Mises à jour mensuelles de Microsoft (AL01/240515/CSIRT-ITA) – Mise à jour

Résumé

Microsoft a publié les mises à jour de sécurité mensuelles résolvant un total de 61 nouvelles vulnérabilités, y compris trois vulnérabilités 0-day.

Notes (mise à jour 07/06/2024) : une preuve de concept (PoC) pour l’exploitation de la vulnérabilité CVE-2024-30043 semble être disponible en ligne.

Notes : Le fournisseur indique que les vulnérabilités CVE-2024-30040 et CVE-2024-30051 sont activement exploitées sur le réseau.

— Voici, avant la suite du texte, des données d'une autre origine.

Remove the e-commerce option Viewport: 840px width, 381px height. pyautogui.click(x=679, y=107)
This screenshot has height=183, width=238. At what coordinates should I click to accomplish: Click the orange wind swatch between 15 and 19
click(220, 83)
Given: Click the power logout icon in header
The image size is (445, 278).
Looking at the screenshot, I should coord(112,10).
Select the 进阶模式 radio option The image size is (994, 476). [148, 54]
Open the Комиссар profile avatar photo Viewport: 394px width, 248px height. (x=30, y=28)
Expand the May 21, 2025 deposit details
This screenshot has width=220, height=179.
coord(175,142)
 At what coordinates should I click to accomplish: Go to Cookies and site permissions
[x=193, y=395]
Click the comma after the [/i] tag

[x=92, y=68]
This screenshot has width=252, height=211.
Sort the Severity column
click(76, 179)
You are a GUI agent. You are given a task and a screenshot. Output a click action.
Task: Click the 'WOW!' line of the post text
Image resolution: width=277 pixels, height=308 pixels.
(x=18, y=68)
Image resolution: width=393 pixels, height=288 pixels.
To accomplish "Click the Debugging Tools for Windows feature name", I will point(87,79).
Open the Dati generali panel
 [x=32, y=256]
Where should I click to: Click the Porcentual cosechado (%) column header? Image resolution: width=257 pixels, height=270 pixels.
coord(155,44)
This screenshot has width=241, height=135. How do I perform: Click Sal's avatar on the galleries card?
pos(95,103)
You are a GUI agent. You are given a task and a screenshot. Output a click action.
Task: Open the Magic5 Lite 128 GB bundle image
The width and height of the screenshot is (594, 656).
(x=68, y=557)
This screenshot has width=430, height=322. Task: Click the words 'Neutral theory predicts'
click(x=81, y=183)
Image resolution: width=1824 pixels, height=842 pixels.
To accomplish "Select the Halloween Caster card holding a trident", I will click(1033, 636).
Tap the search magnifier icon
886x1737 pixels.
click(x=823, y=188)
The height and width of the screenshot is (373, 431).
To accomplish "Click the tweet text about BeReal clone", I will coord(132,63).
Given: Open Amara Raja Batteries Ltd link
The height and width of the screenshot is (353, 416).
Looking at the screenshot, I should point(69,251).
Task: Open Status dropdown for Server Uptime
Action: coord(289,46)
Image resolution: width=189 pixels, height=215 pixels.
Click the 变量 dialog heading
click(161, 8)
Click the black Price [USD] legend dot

Notes : Le fournisseur indique qu’un PoC pour l’exploitation des vulnérabilités CVE-2024-30046 et CVE-2024-30051 est disponible sur le réseau.

Risque

Estimation de l’impact de la vulnérabilité sur la communauté cible : Serious/RED (77.94/100)¹.

Type de vulnérabilité

• Information Disclosure
• Tampering
• Security Feature Bypass
• Remote Code Execution
• Elevation of Privilege
• Denial of Service
• Spoofing

Produits et versions concernés

• .NET and Visual Studio
• Azure Migrate
• Microsoft Bing
• Microsoft Brokering File System
• Microsoft Dynamics 365 Customer Insights
• Microsoft Edge (Chromium-based)
• Microsoft Intune
• Microsoft Office Excel
• Microsoft Office SharePoint
• Microsoft WDAC OLE DB provider for SQL
• Microsoft Windows SCSI Class System File
• Microsoft Windows Search Component
• Power BI
• Visual Studio
• Windows Cloud Files Mini Filter Driver
• Windows CNG Key Isolation Service
• Windows Common Log File System Driver
• Windows Cryptographic Services
• Windows Deployment Services
• Windows DHCP Server
• Windows DWM Core Library
• Windows Hyper-V
• Windows Kernel
• Windows Mark of the Web (MOTW)
• Windows Mobile Broadband
• Windows MSHTML Platform
• Windows NTFS
• Windows Remote Access Connection Manager
• Windows Routing and Remote Access Service (RRAS)
• Windows Task Scheduler
• Windows Win32K – GRFX
• Windows Win32K – ICOMP

Mesures d’atténuation

Conformément aux déclarations des fournisseurs, il est recommandé de mettre à jour les produits concernés par le biais de la fonction Windows Update.

Identifiants uniques de vulnérabilité

Références

https://msrc.microsoft.com/update-guide/releaseNote/2024-May

https://msrc.microsoft.com/update-guide (NB : filtre : patch tuesday – mai 2024)

¹Cette estimation est faite en tenant compte de plusieurs paramètres, y compris : CVSS, la disponibilité des correctifs, des solutions de contournement et des PoC, la prévalence des logiciels/appareils affectés dans la communauté concernée.